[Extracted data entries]
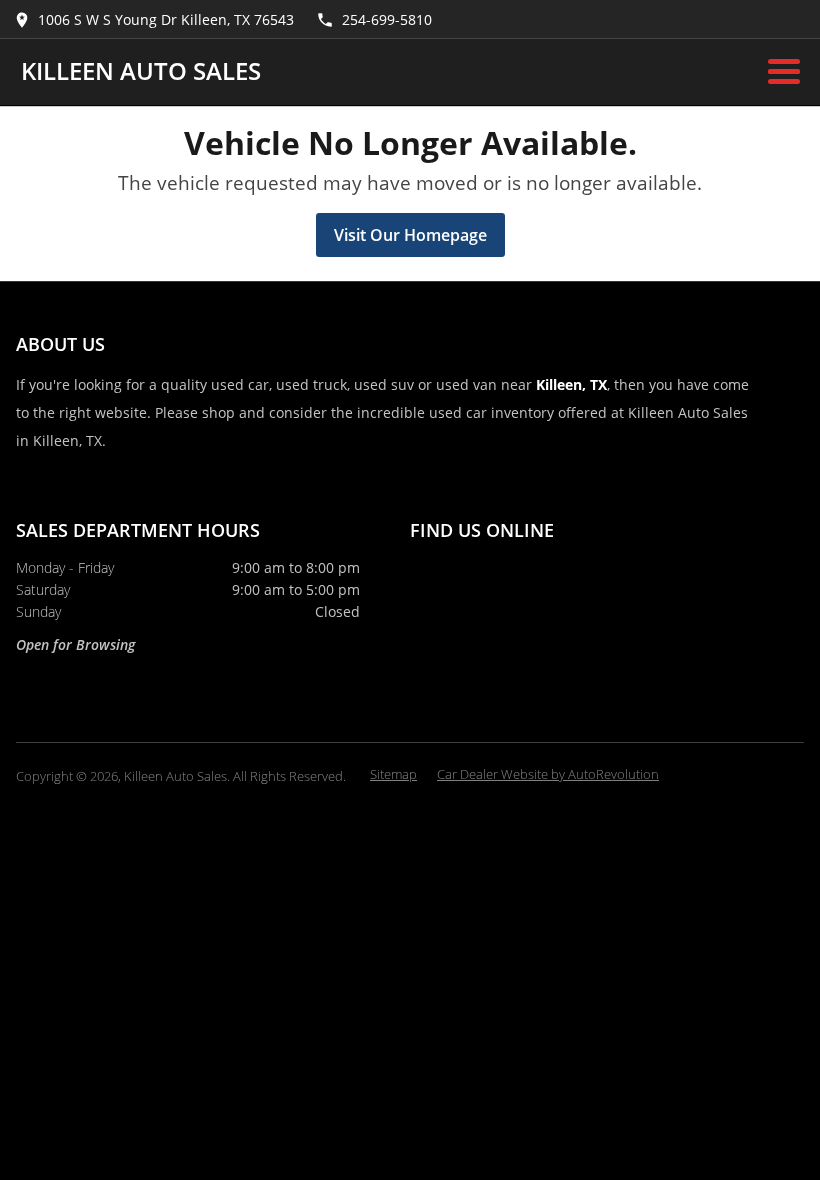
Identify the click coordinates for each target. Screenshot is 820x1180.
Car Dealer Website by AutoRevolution (548, 774)
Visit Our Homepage (410, 235)
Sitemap (393, 774)
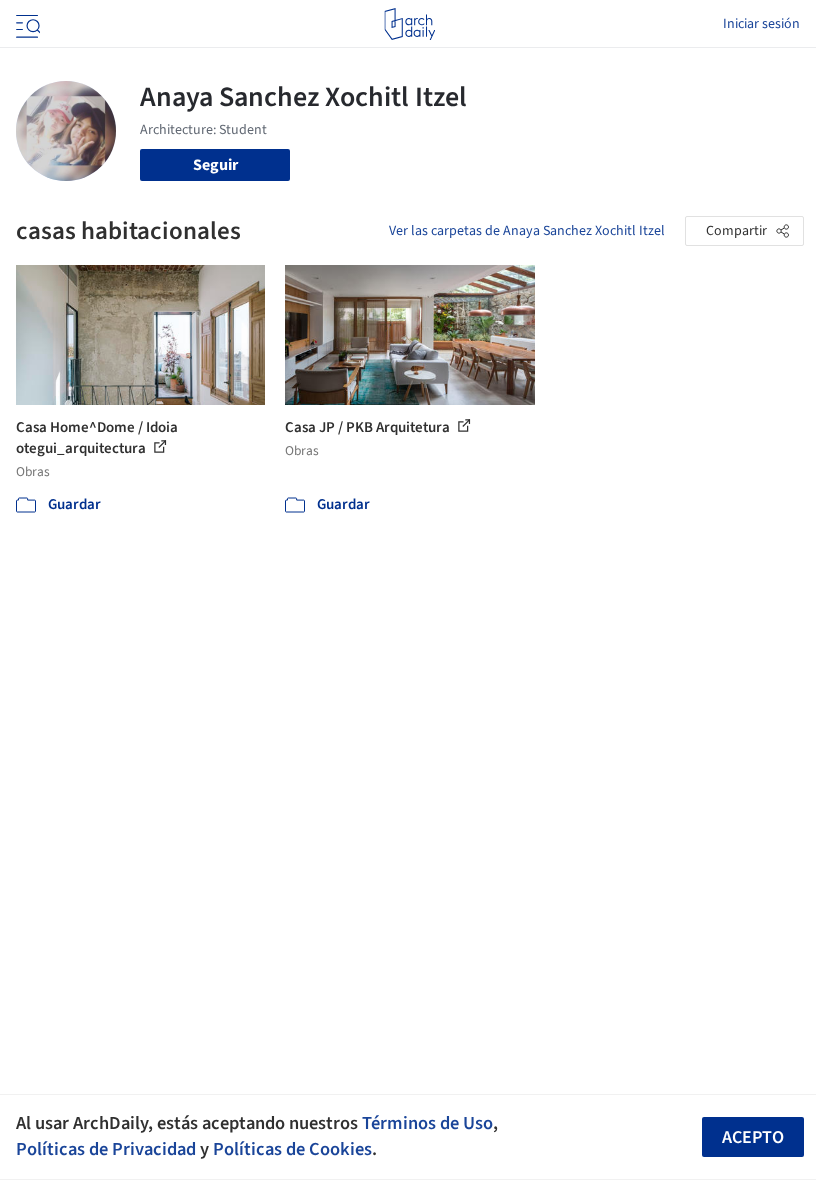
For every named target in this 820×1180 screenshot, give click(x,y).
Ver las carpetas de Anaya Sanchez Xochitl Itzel (527, 231)
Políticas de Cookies (292, 1149)
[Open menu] (26, 24)
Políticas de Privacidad (106, 1149)
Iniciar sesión (761, 24)
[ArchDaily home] (409, 24)
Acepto (753, 1137)
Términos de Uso (427, 1123)
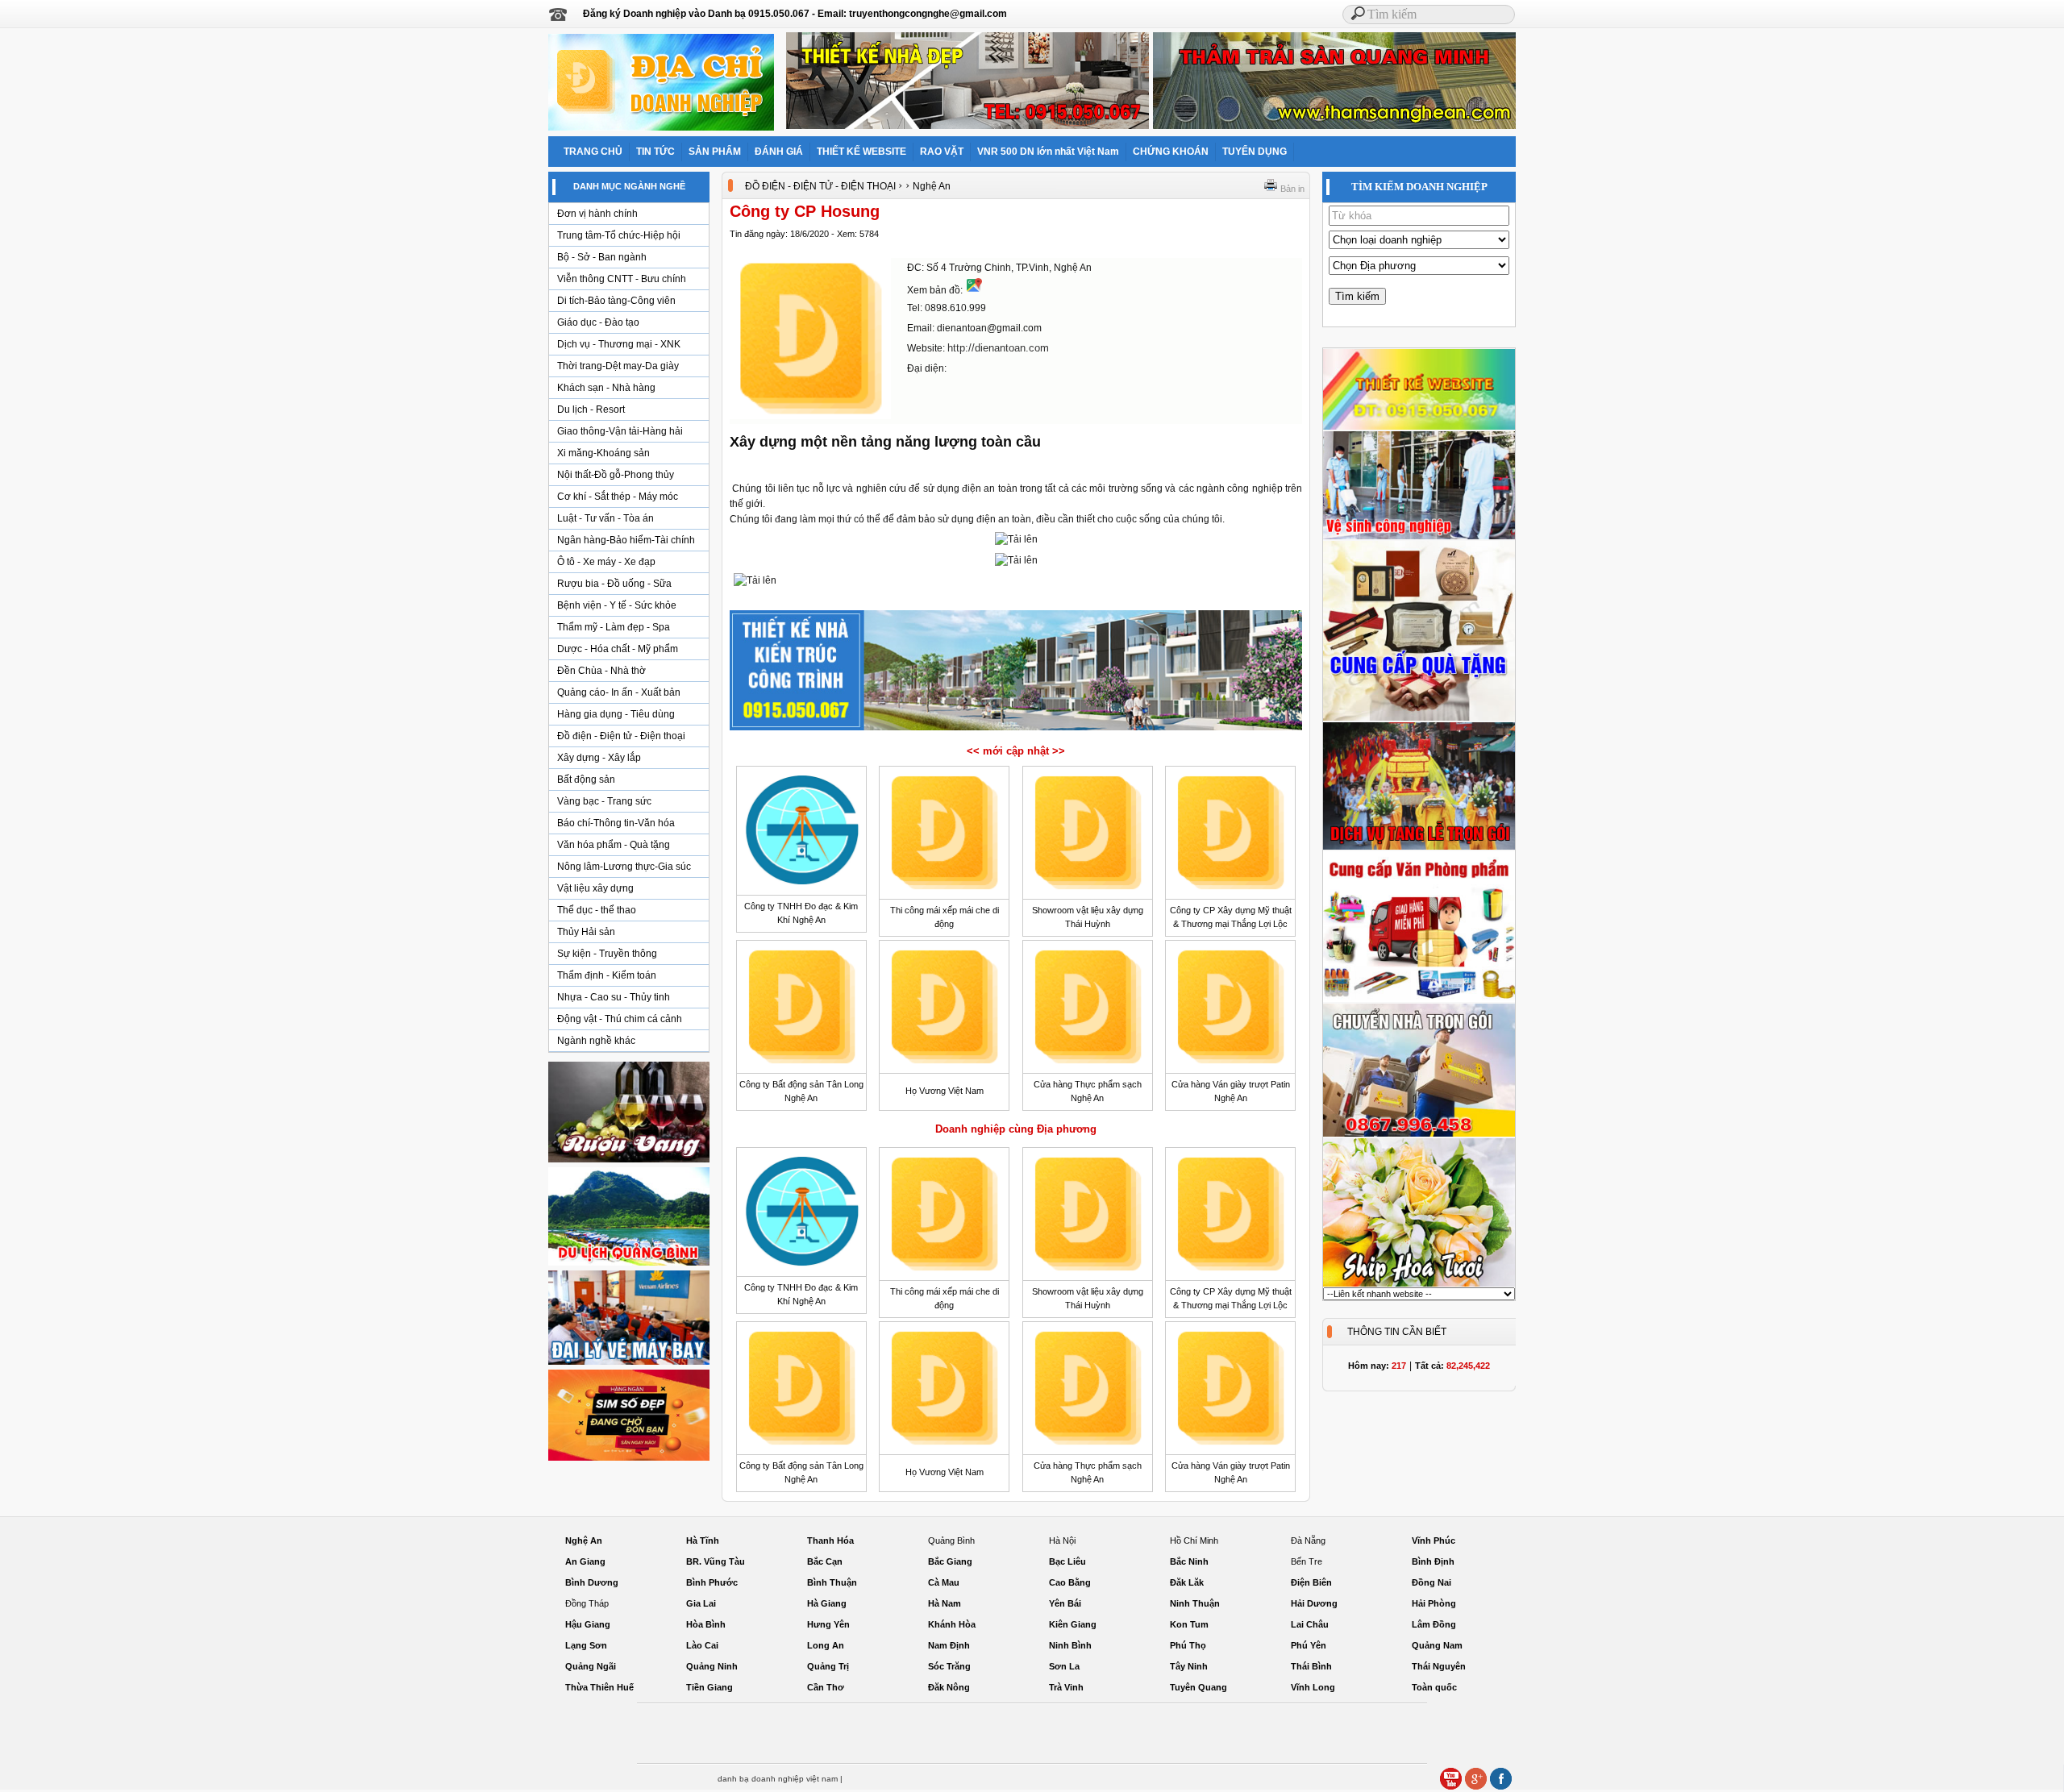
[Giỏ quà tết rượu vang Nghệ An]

**WHAT TO PRODUCE**. Only the lines from the one that contains "Ver las carpetas" through the last line of the records may appear in the answer, retyped exactly and with no pictures.

**ANSWER BOX**.
Ver las carpetas de Anaya Sanchez Xochitl Itzel (527, 231)
Políticas de Cookies (292, 1149)
[Open menu] (26, 24)
Políticas de Privacidad (106, 1149)
Iniciar sesión (761, 24)
[ArchDaily home] (409, 24)
Acepto (753, 1137)
Términos de Uso (427, 1123)
[Giỏ quà tết rượu vang Nghệ An]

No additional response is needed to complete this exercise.